**EXTRACTED TEXT**.

From a distraught Cahair O'Kane in Perth agonising on how to explain to The Irish News that their laptop was, er, stolen....

THERE is possibly no more lost feeling than standing outside Target in the middle of Perth on your own, thinking you’d left your laptop and half your worldly possessions sitting in the street for some opportunist to swipe.

If I asked in one shop “have you CCTV?” I asked in 20.

The answers came back negative. But the cameras that sat overhead had to belong to someone.

The man on the desk in Perth police station looked through the glass with a mixture of pity and wonder.

How exactly did you leave that sitting? Can you retrace your steps?

Walked away from the seats we’d been sitting on. Hopped in a taxi. Got back to the apartment in Northbridge and just as we’re opening the front door, it dawns on us.

A dash straight back into town. Every red light in the place against us. Eight, maybe nine minutes. No bag. No witnesses. No chance.

All’s left to do is lodge it with the police and leave it, then start to work out how to file 2,000 words for the day off an iPhone. How to explain to The Irish News that their laptop was, er, stolen.

Collected data

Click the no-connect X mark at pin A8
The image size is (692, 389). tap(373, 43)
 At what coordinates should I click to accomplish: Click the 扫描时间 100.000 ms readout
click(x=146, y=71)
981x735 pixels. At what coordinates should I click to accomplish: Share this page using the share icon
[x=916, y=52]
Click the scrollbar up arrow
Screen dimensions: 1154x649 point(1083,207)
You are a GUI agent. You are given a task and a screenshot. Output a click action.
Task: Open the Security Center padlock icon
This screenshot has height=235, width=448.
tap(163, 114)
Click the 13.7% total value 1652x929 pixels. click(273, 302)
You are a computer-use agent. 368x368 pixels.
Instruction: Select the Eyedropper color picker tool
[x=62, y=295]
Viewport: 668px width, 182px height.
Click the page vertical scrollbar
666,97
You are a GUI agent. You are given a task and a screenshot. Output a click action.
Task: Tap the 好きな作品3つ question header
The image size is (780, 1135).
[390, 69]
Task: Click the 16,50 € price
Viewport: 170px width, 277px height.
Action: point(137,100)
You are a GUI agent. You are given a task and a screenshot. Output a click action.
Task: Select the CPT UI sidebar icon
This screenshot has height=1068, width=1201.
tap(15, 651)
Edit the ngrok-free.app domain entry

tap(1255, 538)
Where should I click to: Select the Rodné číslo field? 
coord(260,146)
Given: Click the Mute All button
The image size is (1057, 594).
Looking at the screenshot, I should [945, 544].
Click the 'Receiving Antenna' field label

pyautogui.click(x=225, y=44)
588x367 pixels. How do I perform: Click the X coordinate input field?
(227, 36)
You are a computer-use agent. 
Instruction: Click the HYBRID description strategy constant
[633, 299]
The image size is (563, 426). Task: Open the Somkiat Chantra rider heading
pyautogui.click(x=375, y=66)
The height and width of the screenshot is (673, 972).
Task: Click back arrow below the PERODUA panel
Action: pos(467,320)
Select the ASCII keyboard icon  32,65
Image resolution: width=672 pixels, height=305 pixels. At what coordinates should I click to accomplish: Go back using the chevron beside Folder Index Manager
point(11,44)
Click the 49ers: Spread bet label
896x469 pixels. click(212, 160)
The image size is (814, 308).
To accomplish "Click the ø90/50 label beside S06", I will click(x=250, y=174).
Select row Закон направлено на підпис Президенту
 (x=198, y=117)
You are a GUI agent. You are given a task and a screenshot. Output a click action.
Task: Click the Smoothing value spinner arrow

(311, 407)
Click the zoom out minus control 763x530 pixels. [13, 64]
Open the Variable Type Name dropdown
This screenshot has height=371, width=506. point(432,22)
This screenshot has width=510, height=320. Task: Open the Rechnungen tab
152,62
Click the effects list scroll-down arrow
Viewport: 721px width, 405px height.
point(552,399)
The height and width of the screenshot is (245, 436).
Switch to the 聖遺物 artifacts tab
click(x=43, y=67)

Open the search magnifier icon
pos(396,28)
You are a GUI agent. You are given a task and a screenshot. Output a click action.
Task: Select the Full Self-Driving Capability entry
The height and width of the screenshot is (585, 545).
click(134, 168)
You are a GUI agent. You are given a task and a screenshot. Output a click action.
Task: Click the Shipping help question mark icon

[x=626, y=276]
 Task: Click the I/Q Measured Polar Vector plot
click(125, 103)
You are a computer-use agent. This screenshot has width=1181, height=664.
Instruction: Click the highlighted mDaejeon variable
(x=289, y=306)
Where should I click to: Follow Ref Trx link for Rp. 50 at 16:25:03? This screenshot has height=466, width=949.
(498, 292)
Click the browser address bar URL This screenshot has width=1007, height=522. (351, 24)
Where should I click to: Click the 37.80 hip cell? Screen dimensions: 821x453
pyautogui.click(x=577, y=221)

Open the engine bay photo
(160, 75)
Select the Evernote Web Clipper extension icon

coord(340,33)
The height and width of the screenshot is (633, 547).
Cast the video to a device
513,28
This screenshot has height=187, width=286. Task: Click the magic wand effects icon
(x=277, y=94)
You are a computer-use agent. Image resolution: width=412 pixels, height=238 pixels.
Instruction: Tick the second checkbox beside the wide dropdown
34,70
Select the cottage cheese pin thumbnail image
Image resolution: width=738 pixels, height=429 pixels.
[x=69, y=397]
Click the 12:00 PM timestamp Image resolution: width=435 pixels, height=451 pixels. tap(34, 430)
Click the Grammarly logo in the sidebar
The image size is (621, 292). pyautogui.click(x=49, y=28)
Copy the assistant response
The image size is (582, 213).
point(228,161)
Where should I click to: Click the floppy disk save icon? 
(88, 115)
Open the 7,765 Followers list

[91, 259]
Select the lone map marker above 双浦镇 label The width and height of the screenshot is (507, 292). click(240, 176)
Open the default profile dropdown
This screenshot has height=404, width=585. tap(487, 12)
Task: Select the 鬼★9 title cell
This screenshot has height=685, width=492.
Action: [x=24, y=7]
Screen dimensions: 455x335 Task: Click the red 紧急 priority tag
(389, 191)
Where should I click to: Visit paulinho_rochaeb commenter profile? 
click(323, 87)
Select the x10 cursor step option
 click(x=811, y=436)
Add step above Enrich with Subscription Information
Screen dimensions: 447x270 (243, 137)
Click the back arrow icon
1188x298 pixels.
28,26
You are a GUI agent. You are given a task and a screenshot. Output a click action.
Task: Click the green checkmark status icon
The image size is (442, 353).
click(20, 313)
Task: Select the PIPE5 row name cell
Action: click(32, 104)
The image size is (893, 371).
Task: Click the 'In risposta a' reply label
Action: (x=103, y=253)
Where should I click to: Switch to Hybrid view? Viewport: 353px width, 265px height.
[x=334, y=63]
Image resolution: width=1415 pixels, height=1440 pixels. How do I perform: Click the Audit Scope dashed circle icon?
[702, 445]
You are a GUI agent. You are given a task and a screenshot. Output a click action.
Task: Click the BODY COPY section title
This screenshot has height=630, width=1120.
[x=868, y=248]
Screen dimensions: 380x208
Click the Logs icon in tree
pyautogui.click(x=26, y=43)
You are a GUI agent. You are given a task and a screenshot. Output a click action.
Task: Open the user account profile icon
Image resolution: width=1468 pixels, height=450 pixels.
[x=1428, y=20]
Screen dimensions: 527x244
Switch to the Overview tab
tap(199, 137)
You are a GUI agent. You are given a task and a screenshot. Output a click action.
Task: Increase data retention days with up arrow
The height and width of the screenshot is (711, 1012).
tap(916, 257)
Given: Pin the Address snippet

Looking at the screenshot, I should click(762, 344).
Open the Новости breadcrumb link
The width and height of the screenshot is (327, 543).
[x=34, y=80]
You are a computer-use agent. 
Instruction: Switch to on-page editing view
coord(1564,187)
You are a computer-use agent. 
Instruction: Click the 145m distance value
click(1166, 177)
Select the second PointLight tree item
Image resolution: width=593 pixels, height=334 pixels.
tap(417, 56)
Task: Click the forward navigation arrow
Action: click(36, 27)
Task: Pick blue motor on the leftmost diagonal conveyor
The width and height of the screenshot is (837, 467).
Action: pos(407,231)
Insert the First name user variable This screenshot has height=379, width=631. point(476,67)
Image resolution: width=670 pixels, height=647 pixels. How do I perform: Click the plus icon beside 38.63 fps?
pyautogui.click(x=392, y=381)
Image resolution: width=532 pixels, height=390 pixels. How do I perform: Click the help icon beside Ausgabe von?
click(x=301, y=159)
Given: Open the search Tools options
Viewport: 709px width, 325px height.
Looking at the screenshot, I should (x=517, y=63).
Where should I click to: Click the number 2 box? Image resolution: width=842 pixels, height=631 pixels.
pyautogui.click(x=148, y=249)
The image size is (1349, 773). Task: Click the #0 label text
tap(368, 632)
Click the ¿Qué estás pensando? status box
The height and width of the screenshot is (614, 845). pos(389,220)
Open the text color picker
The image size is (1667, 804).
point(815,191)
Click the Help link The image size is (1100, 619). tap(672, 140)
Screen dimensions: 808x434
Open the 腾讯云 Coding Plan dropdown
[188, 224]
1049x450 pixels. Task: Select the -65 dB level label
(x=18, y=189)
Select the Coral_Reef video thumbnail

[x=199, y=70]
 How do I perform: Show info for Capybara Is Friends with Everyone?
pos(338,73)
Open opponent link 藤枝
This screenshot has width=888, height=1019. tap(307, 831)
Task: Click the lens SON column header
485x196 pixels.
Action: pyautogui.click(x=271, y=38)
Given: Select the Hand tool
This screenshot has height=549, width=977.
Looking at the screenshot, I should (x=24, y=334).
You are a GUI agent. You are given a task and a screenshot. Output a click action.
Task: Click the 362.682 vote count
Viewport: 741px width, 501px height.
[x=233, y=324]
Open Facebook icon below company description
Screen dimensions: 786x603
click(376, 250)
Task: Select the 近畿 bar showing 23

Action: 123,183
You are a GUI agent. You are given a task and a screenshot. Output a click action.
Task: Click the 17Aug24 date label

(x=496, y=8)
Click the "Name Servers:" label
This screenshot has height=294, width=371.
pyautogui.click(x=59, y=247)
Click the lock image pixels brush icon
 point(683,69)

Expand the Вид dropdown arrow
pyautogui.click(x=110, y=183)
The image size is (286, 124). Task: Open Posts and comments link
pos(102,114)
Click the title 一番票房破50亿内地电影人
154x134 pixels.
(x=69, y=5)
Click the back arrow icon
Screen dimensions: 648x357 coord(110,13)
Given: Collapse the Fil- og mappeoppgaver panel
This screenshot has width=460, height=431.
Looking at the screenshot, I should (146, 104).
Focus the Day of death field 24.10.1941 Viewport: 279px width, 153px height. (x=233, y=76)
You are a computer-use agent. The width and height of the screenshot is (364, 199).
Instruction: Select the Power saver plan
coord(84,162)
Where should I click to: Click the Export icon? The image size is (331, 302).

**YOUR INSTRUCTIONS**.
In the Perth laptop story, how long did the dash back into town take? These entries have no connection to the Perth laptop story.

**RESULT BELOW**.
Eight, maybe nine minutes.